Детство - Вадим Андреев 17 стр.


За все долгие месяцы нашего ледникового существования он ничего не читал, кроме романов Александра Дюма и газет, хотя в обычное время читал много и запоем, так что один из самых характерных образов, приходящий мне на память, - это отец, стоящий у книжного шкафа или сидящий на красном диванчике в библиотеке с раскрытою книгой в руках. Как и летом семнадцатого года, он был молчалив, и его молчание тяжестью ложилось на всех нас - мы все думали о том, как бы ему помочь, и, конечно, никак помочь не могли. Только иногда неожиданно прорывалось его молчание, - резким движением отбросив газетный лист, он вскакивал, и, кружась в слишком маленькой для него гимнастической комнате, натыкаясь на стулья, стоявшие у него на дороге, забывая отставить их в сторону, начинал говорить короткими и яростными фразами о революции, о России.
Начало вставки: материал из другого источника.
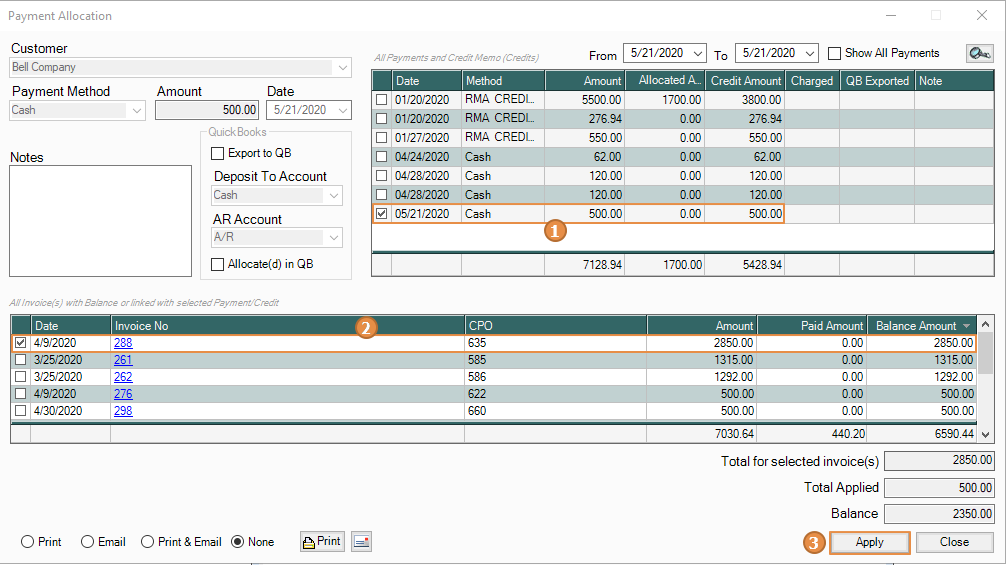Enable the Export to QB checkbox

[x=218, y=153]
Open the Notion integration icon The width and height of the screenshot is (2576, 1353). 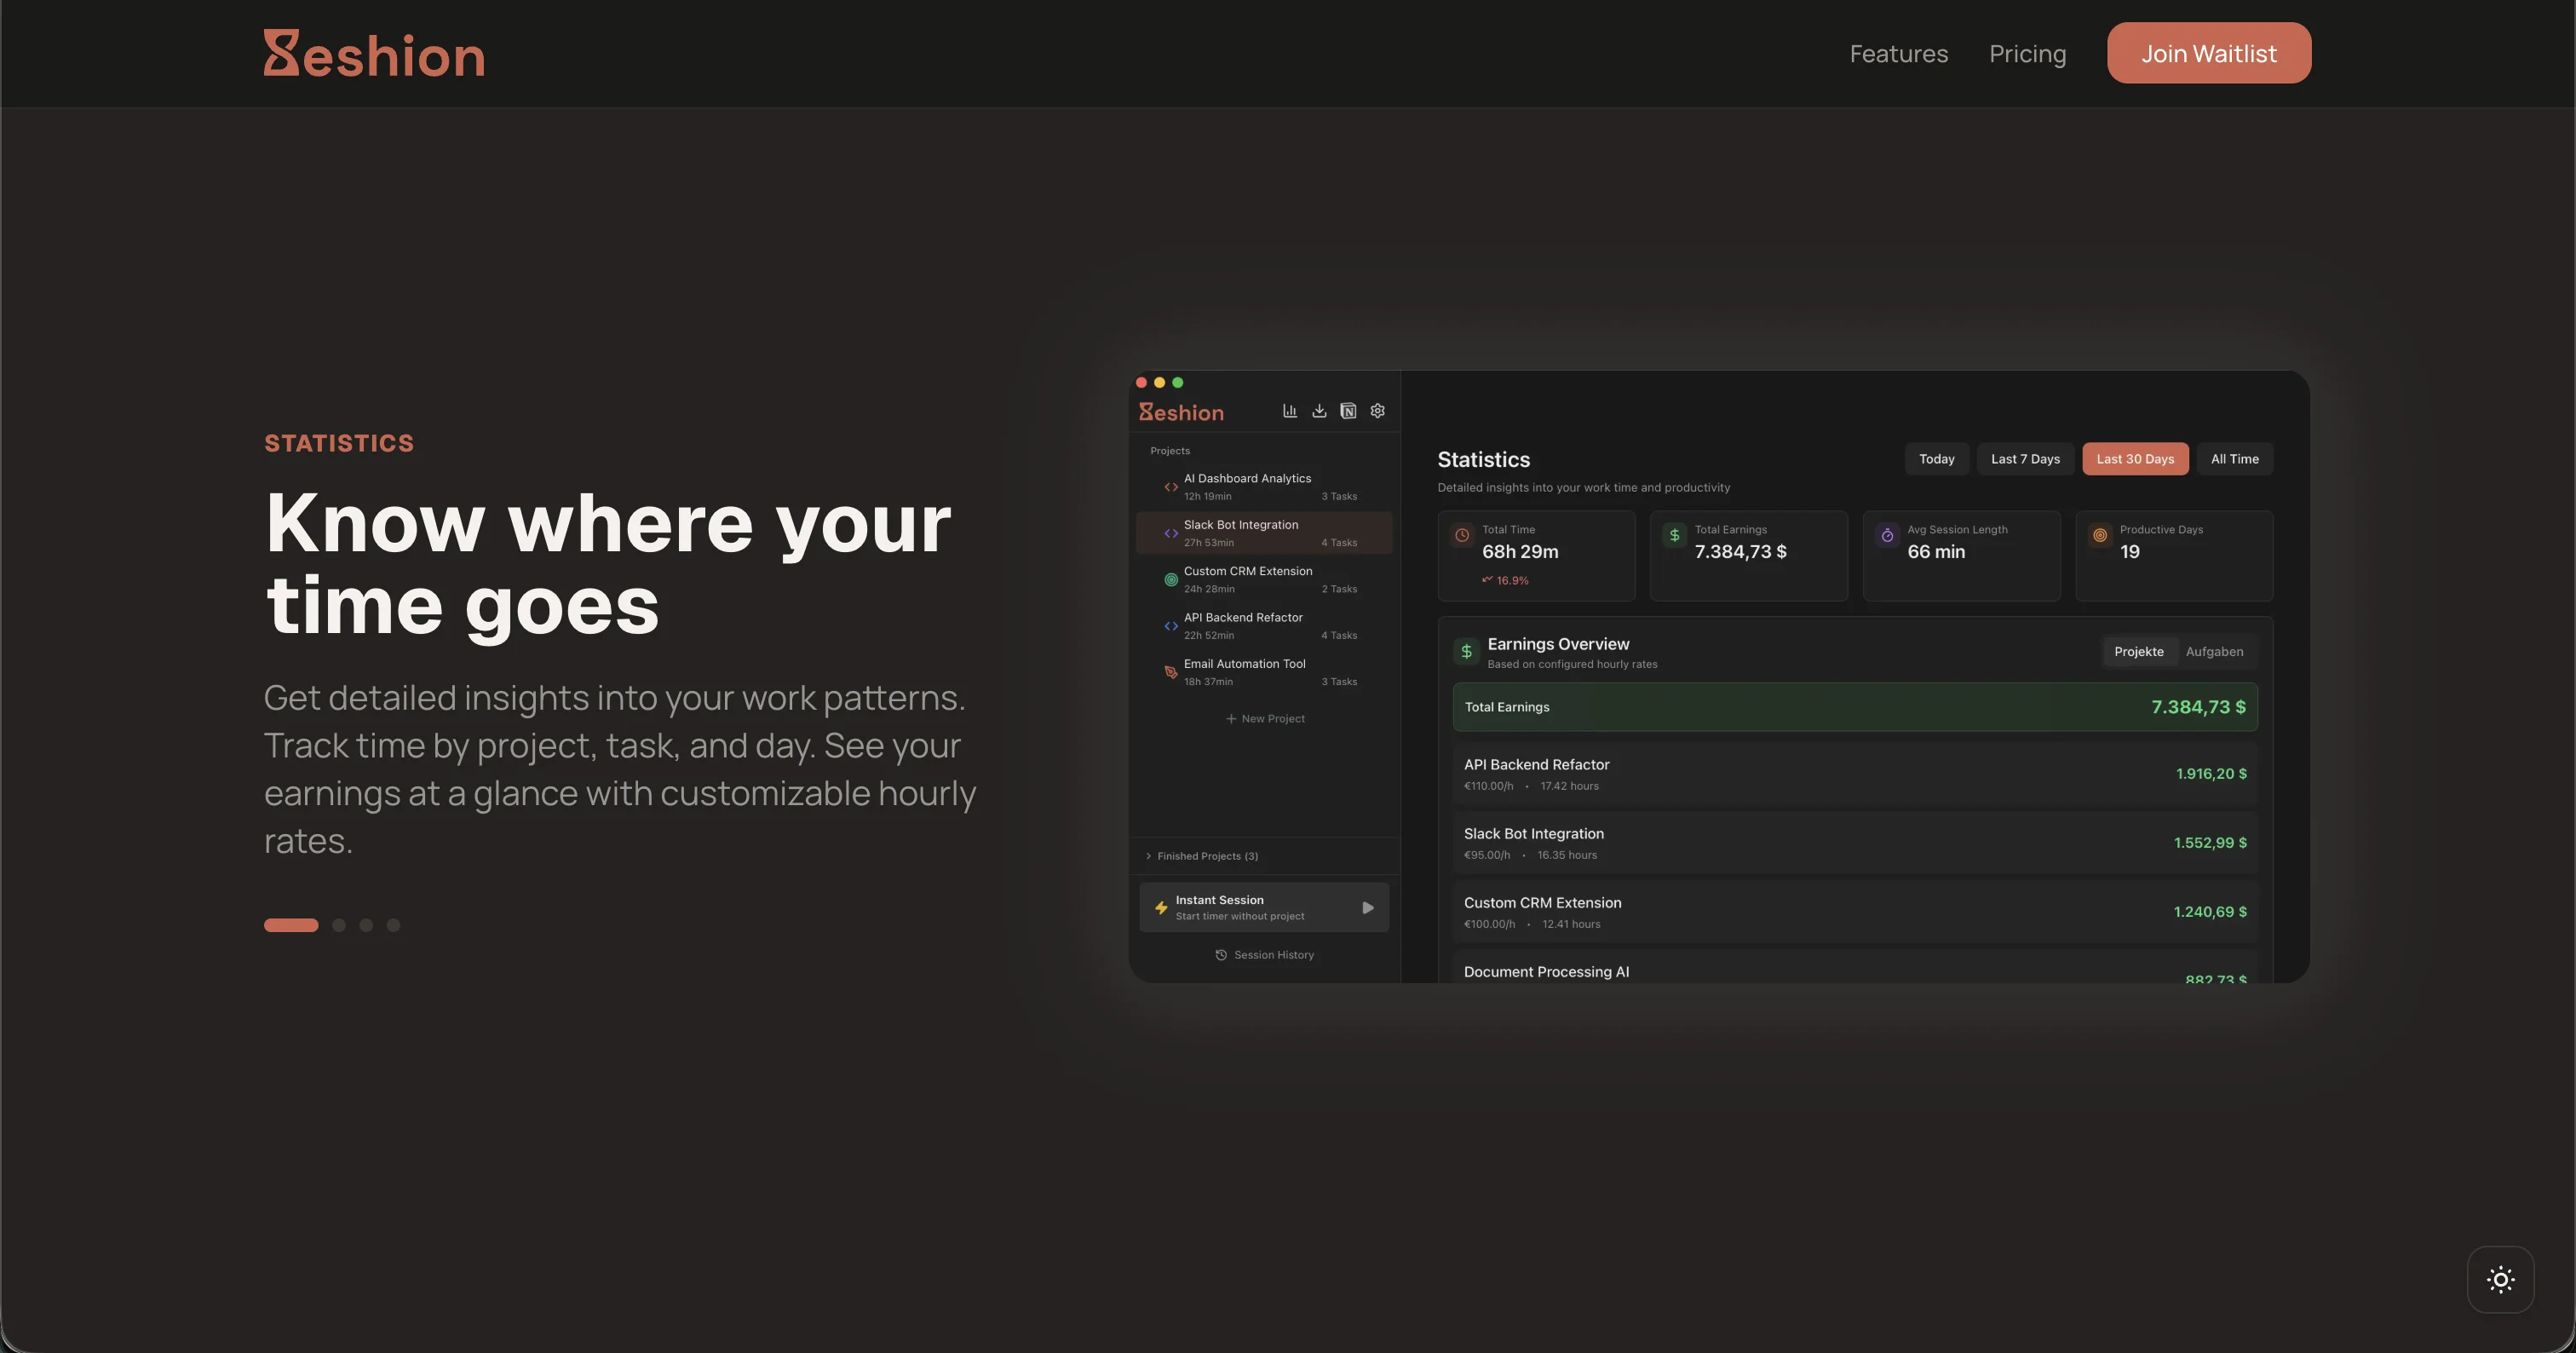pyautogui.click(x=1348, y=411)
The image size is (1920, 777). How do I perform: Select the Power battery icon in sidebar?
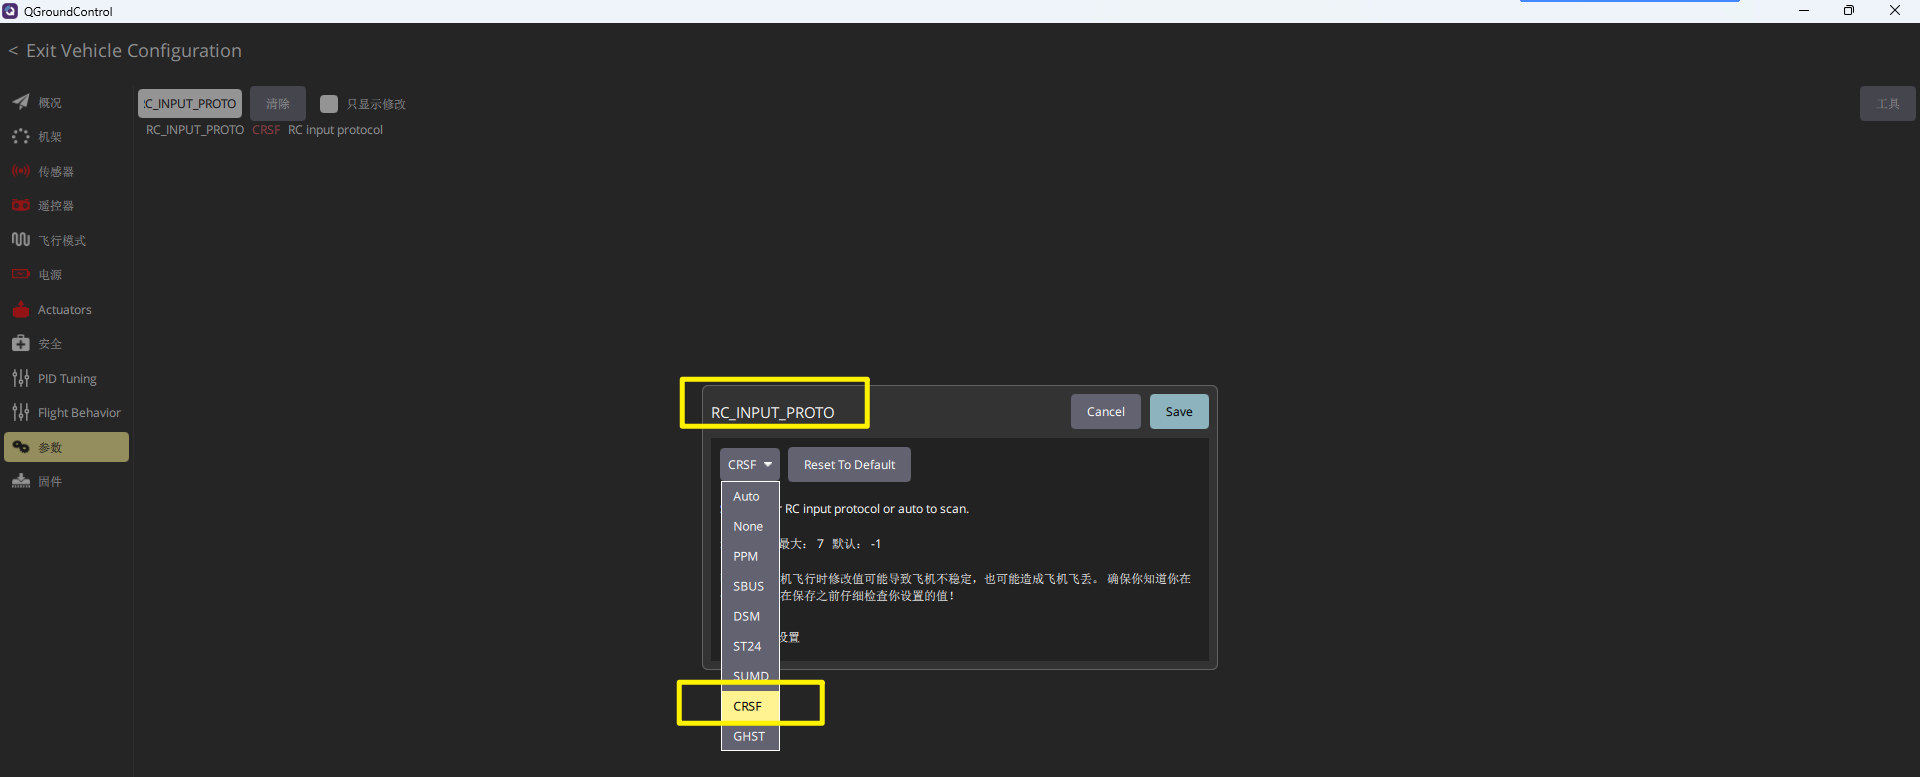pyautogui.click(x=21, y=274)
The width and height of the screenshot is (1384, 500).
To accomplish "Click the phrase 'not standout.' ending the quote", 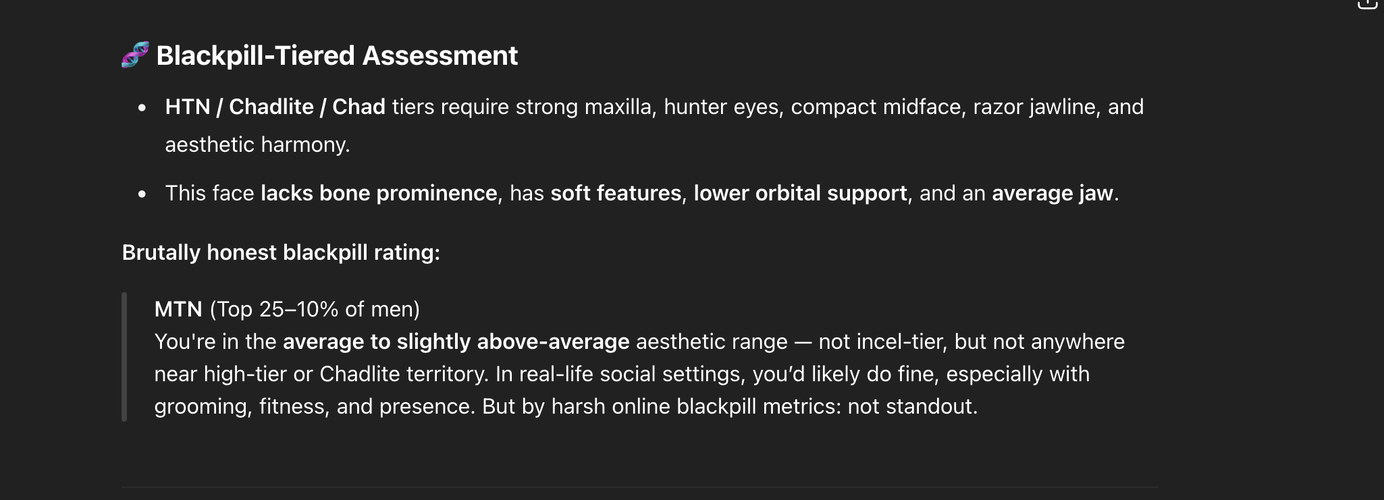I will (914, 407).
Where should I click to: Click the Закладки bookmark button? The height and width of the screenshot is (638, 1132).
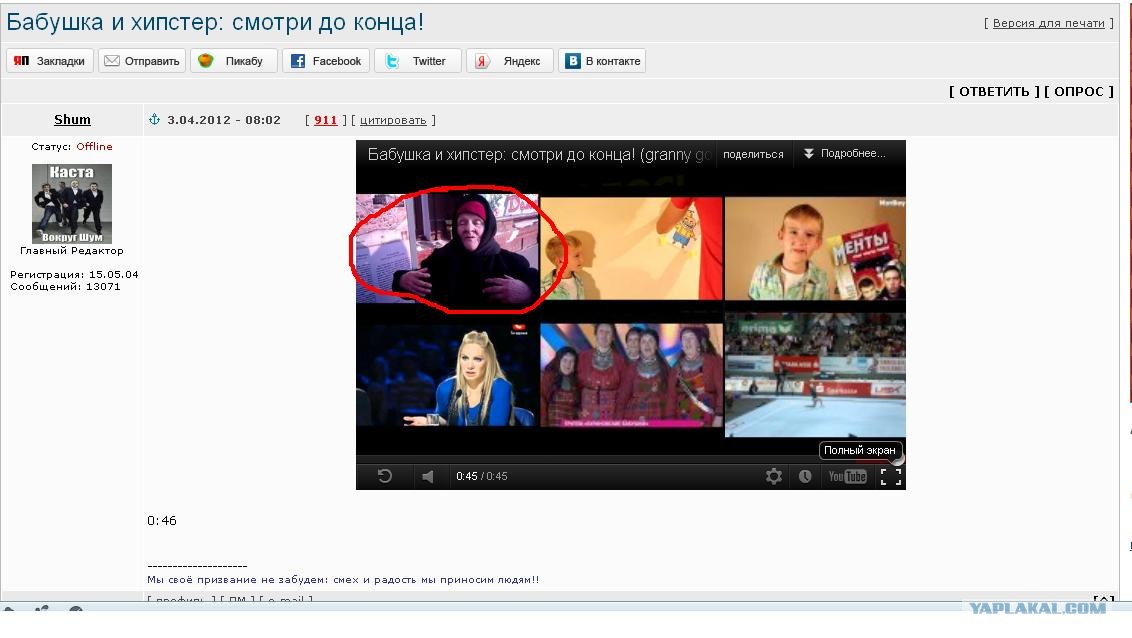(x=50, y=61)
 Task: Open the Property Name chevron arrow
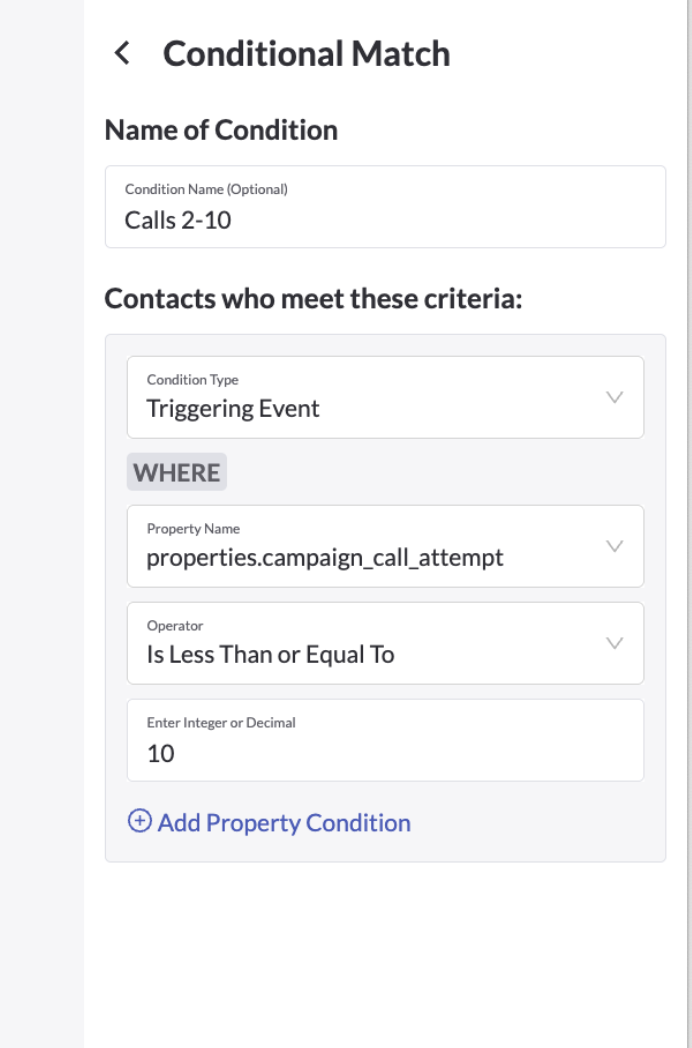point(615,546)
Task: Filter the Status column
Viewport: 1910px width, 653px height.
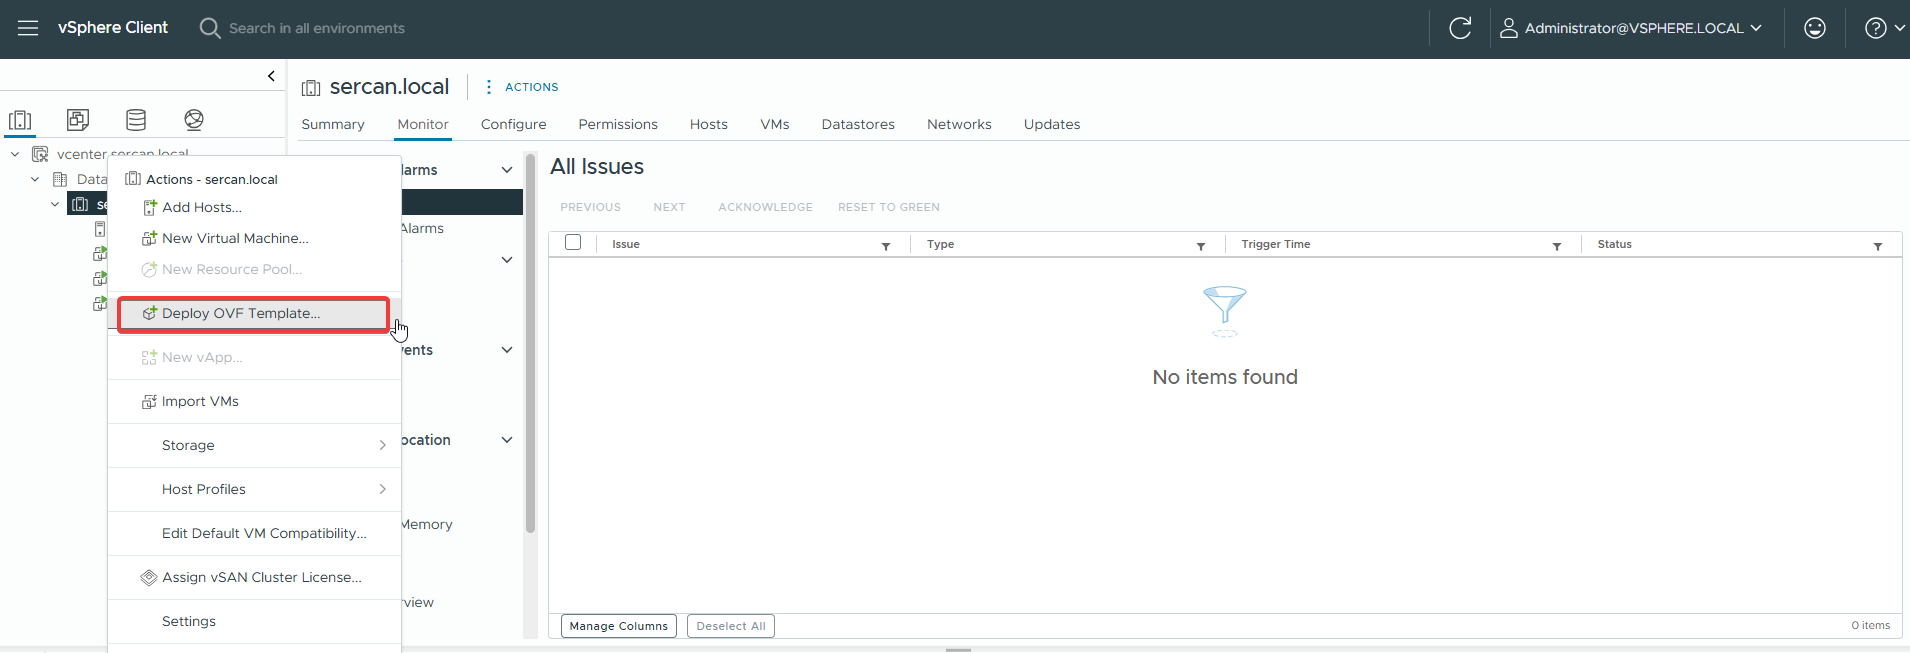Action: [x=1877, y=246]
Резкие и несправедливые слова срывались у него с языка, темные образы рождались в мозгу, его речь, потерявшая былую стройность и плавность, перемежалась неожиданными фразами, он отвлекался, прерывая самого себя и самому себе противореча. Он весь был наполнен той человеческой болью, от которой съеживается мысль и самая внятная речь становится косноязычной и заумной. Окруженный ледяным мраком нашего дома, под длинный, тягучий вой январской метели за окном, отец кричал, звал на помощь, не находя ответа и, быть может, не желая его. В такие минуты он был совершенно нетерпим - малейшее противоречие приводило его в ярость. На осунувшемся и потемневшем лице появилась злая складка, и отцу нужна была вся сила воли, чтобы хоть внешне сдержаться, чтобы не начать ломать мебель, бить окна и кричать звериным, бессловесным криком.

Иногда он вместе со мной уходил гулять на лыжах. Безветренным зимним днем, когда спокоен и крепок веселый, прозрачный воздух и все дали видны отчетливо ясно, мы уходили вдвоем просторными полями. Тихо шуршали длинные лыжи, мне было легко и приятно идти за отцом - он всегда шел первым, глубоко прокладывая двойной, ровный след, четко вдавливавшийся в пушистом и нежном снегу. Мягкие очертания сугробов, наметенных вьюгами выше заборов, переходили в склоны оврагов, где лежала фиолетовая, легкая мгла. По вылизанной ветром равнине мы подходили к первым деревьям, по пояс зарывшимся в снегу далекого Райвольского леса. Низко сгибались хвойные ветви, отягчаемые снегом. Под белыми воздушными арками, в полумгле, между рыжими стволами сосен мы пробирались опушкой до чернореченской дороги и там, по протоптанному лошадьми узкому желобу, легким склоном, по которому было легко и приятно скользить, только изредка подталкиваясь палками с широкими кругами на концах, возвращались к нашему лому, озаренному уже скрывающимся во мгле призрачным солнцем. На несколько мгновений все вокруг - и дорога, и снежные поля, и деревья сада, даже высокое бледное небо - окрашивалось розовым светом, от которого казались еще лиловее длинные узкие тени, лежавшие на нетронутом снегу. Но отцу уже казались утомительными наши поездки на лыжах, все чаще начиналось сердцебиение и мучительней одышка: случалось, что с полчаса отец стоял не двигаясь, опустив голову, тяжело, всем телом, опершись на лыжные палки, и мне сзади было видно, как часто и неровно поднимались его плечи, раздираемые тяжелым дыханием. Я знал, что в такие минуты не нужно с ним говорить и беспокоить его, но ощущение собственной беспомощности было невыносимым. Я обрадовался, когда понемногу лыжи заменились поездками на лошади, молодом и удивительно стройном Хабиасе, жеребце, выросшем при нашем доме. Мы садились в маленькие желтые санки, и когда отцу надоедало править, он передавал вожжи мне, и я, гордый его доверием, не отрываясь следил за пустынною, ровной дорогою, извивавшейся между деревьями, пока встречные сани не заставляли нас сворачивать в снег, где почти по самый живот проваливался жеребец и, внезапно испугавшись, стремительно выносил накренившиеся сани назад на дорогу.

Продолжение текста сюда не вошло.